--- Start of Document ---

The simulated energy fluxes are compared with FLUXCOM datasets to evaluate the surface fluxes partitioning between latent heat (LH) and sensible heat (SH). The spatial distribution of LH shows a predominant latitudinal distribution with a strong N–S gradient in both FLUXCOM-METEO and model, decreasing from 100 W m−2 in tropical Congolese forest to less than 30 W m−2 in the Kalahari Desert (Fig. 6a, b). Regions east of Lake Tanganyika have a much smaller annual precipitation (600 mm yr−1 in Fig. 1b) and therefore have a smaller LH than the west part of SAF. In contrast, SH in SAF peaks in the Kalahari Desert and gradually decreases towards the tropical forest (Fig. 6c). SSiB4/TRIFFID-Fire captures the latitudinal distribution of SH yet underestimates its magnitude in the desert (Fig. 6d).

We further compare the monthly variations of LH and SH in SSiB4/TRIFFID-Fire against the observation-derived datasets, FLUXCOM-METEO and FLUXCOM-RS. There is a high agreement in the regional average and range of LH/SH between the model and observations (Fig. 6e–f). The LH peaks in the rainy season (December–January–February; DJF) and gradually declines and reaches the minimum in June–July–August (JJA). SSiB4/TRIFFID-Fire tends to underestimate LH in the wet season but accurately simulates its magnitude in the dry season. It captures the peak of SH in September–October while slightly overestimating it in January–February–March. Jung et al. (2019) pointed out that FLUXCOM LH estimates in Africa are larger than other observation-based datasets. As such, the simulated LH may compensate for the wet bias in FLUXCOM datasets. Overall, the model is shown to reproduce the annual surface fluxes distribution and their seasonality in SAF.

--- End of Document ---
--- Start of Records provided ---

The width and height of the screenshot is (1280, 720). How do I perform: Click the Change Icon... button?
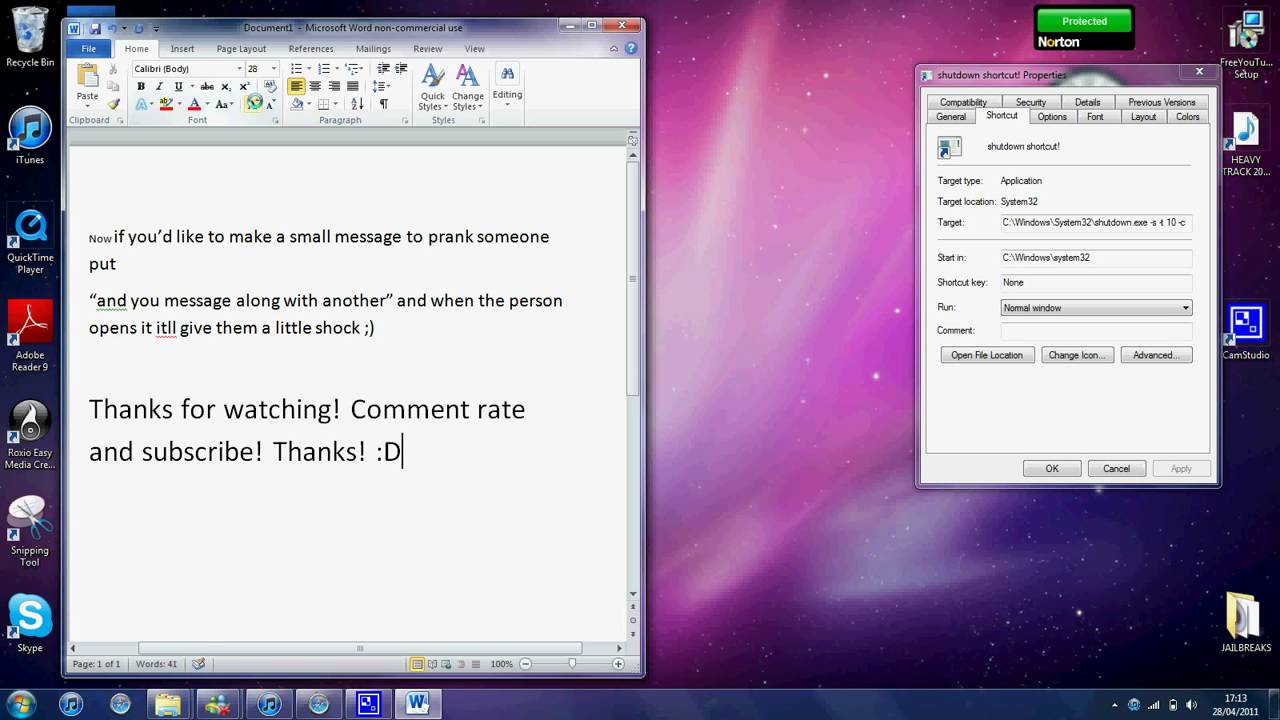click(1076, 355)
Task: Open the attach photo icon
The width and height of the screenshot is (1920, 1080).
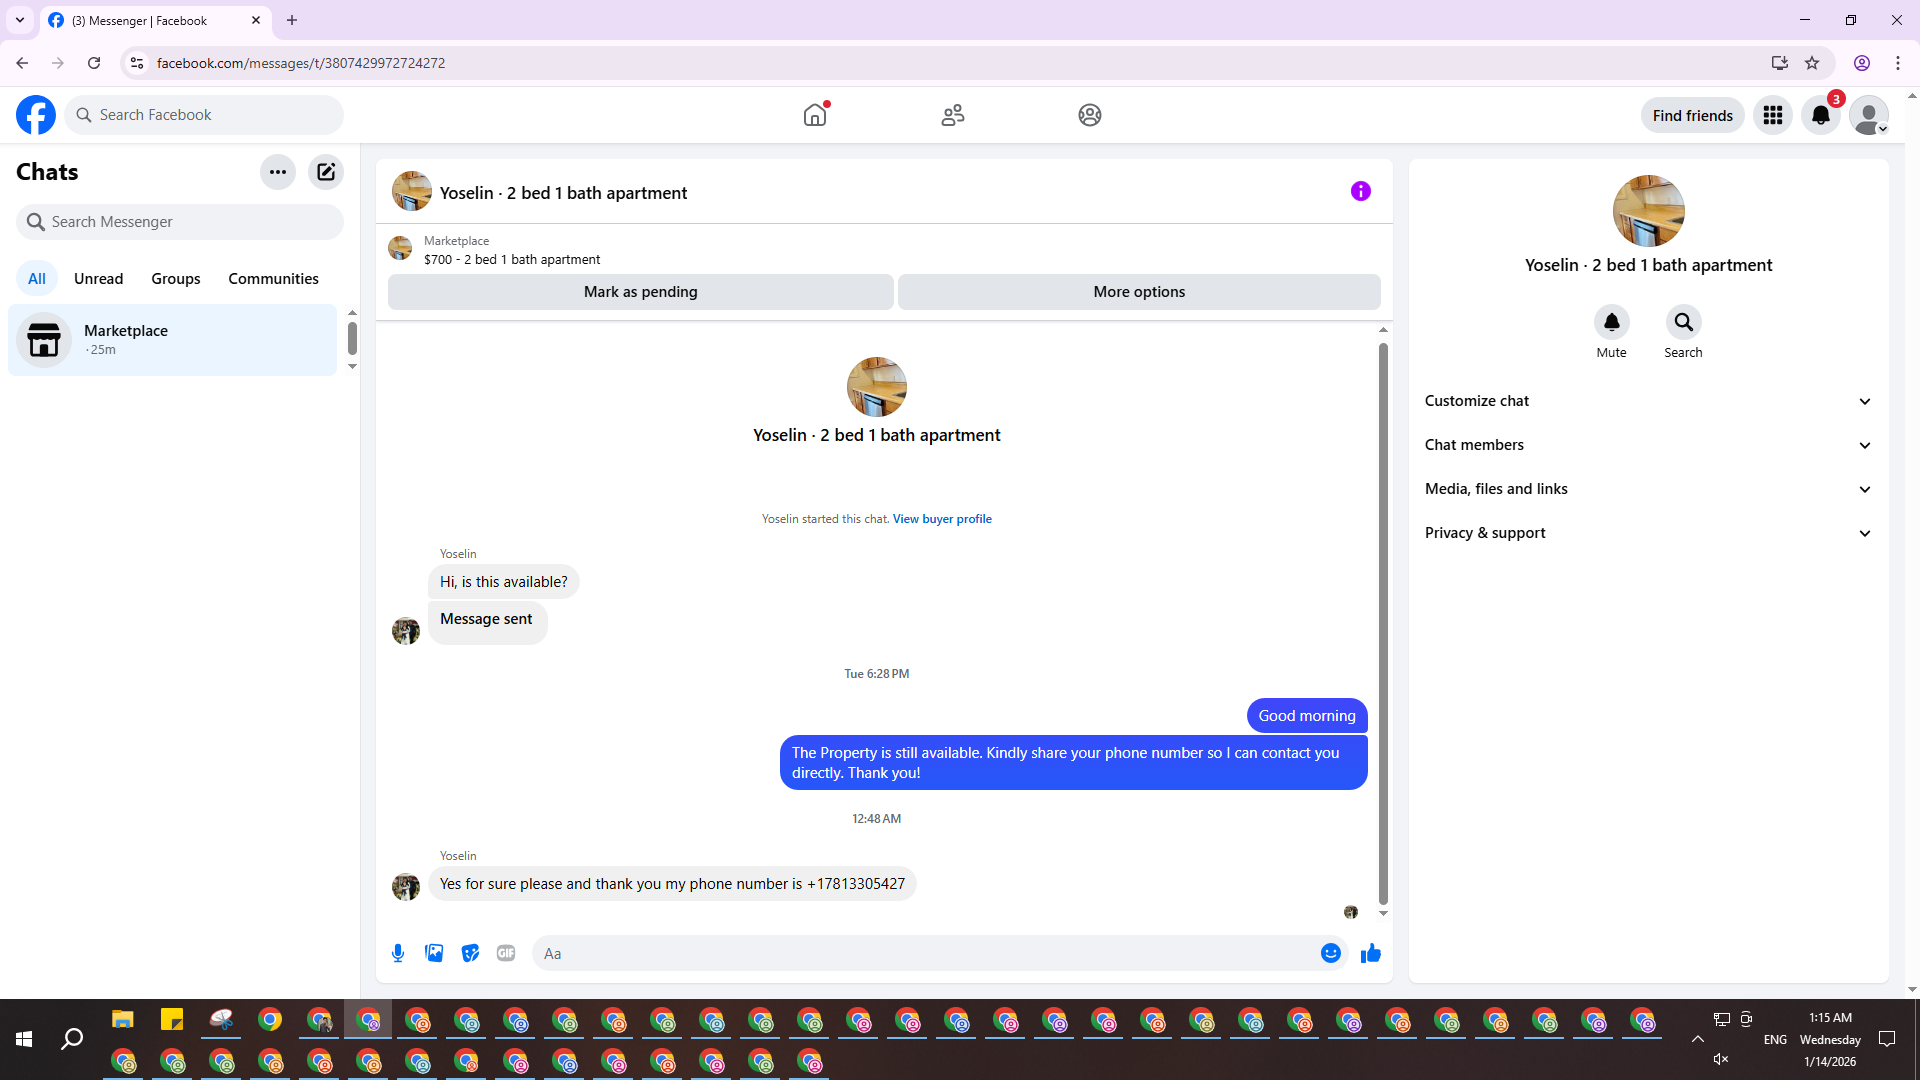Action: (434, 953)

--- End of Records provided ---

**Task requirements:**
1 - Based on the passage on surface energy fluxes, state whether each statement is correct: (a) The latent heat flux falls from 100 W m−2 in tropical Congolese forest to under 30 W m−2 in the Kalahari Desert. (b) Sensible heat in SAF peaks in the tropical forest. (c) SSiB4/TRIFFID-Fire overestimates latent heat in the wet season.
2 - Quote the part of the listing that opens with the line containing "Task: Open the attach photo icon" and runs through the end of the listing, including both ends. Leave out the pictures.
The passage and the listing have no connection to each other.

**The responses:**
1 -
(a) Yes: "decreasing from 100 W m−2 in tropical Congolese forest to less than 30 W m−2 in the Kalahari Desert"
(b) No: "SH in SAF peaks in the Kalahari Desert and gradually decreases towards the tropical forest"
(c) No: "SSiB4/TRIFFID-Fire tends to underestimate LH in the wet season"

2 -
Task: Open the attach photo icon
The width and height of the screenshot is (1920, 1080).
Action: (434, 953)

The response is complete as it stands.